Aquí, el hermano de Kefas, le cedió la palabra a Mattathias:
-Pienso que hasta ese momento, nuestros perseguidores no se había percatado de nuestra huida, porque cuando se enteraron donde estábamos y que hacíamos, apareció el Jefe de la guardia, que ayudado por sus subalternos, nos apresó de nuevo. Felizmente, esta vez lo hicieron con menos violencia. De lo contrario, nuestros seguidores los hubieran apedreado en el acto.
Al escuchar la palabra “apedreado”, Kefas sintió un leve mareo en la cabeza. Este fue acompañado por una punzada en el pecho que le cortó la respiración. Mattathias notó la incomodidad de su maestro, por lo que paró de hablar. Miryam de Magdala se puso de pie y fue rápidamente a la cocina. Trajo entre las manos un cuenco con agua que le entregó al apóstol. Él la bebió despacio. Cuando vació el cuenco, pidió a sus hermanos el turno para concluir la narración:
-Anás nos volvió a prohibir que predicáramos en Nombre de Cristo. Nos acusó de haber extendido por toda la Ciudad Santa su impía doctrina. Los miembros del Sanedrín querían limpiarse de toda culpa diciendo que los representábamos injustamente como los responsables de la sangre derramada de Yehoshua. Su hipocresía me arrebató en un principio, pero me serené lo suficiente como para responderles: «Hay que obedecer a Dios antes que a los hombres». Cuando dije esto, un fariseo, Saulo, me lanzó una bofetada en la mejilla. Vi en sus oscuros ojos un odio siniestro y negro. Si hubiese estado a su alcance, me hubiera matado a golpes en pleno tribunal. Gamaliel, un rabino sabio logró apaciguarlo. Supongo que aquel hombre de fe sincera intercedió por nosotros ante el Sanedrín. Esto último no lo sabemos con certeza, porque nos hicieron salir del salón para elaborar la sentencia. Cuando nos presentamos, volvieron a prohibirnos hablar de Iexu, como ellos Lo nombran. Antes de liberarnos, nos sacaron al patio y ahí nos castigaron con decenas de azotes. -Cogió la manos de Mariam y de Miryam- Ahora, debido a ustedes, santas mujeres, nuestros llagas sanaran pronto y podremos volver a predicar en Nombre de quien nos lo han vedado.

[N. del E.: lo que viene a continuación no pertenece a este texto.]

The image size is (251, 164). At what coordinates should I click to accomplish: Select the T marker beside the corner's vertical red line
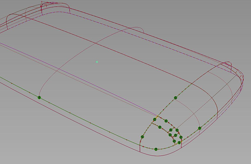179,143
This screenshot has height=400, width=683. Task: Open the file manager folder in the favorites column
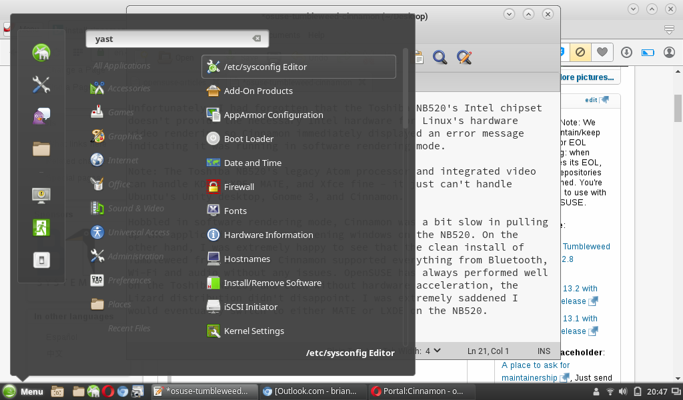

Al teñirse de tinieblas el horizonte, los apóstoles durmieron boca abajo, por las heridas de los azotes, un sueño reparador. Estaban muy cansados.

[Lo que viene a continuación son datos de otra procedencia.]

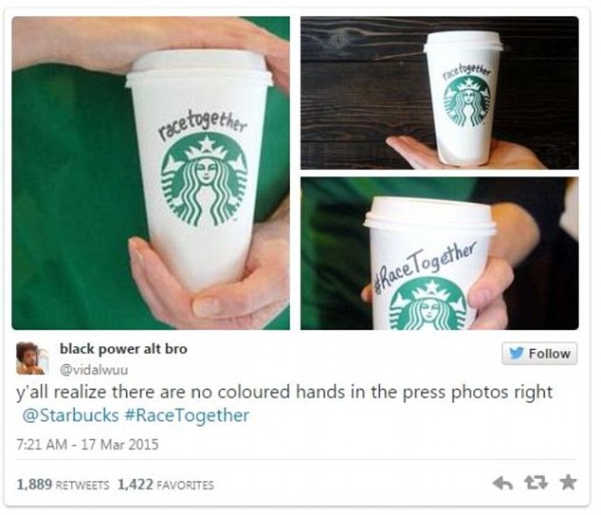Open the large racetogether cup photo
601x515 pixels.
(151, 173)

(Corría el año vigésimo primero del reinado de Tiberio, y la tetrarquía de Herodes Philippos se había quedado vacante).

«Y, cuando unas semanas mas tarde, Jesús se evade del grupo de los discípulos,
sube hacia el cielo y se disuelve en la luz, no se trata de una partida definitiva. Ya se ha emboscado en el recodo del camino que va de Jerusalén
a Damasco, y acecha a Saulo, su perseguidor bienamado. A partir de entonces, en el destino de todo ser humano existirá ese mismo Dios en acecho».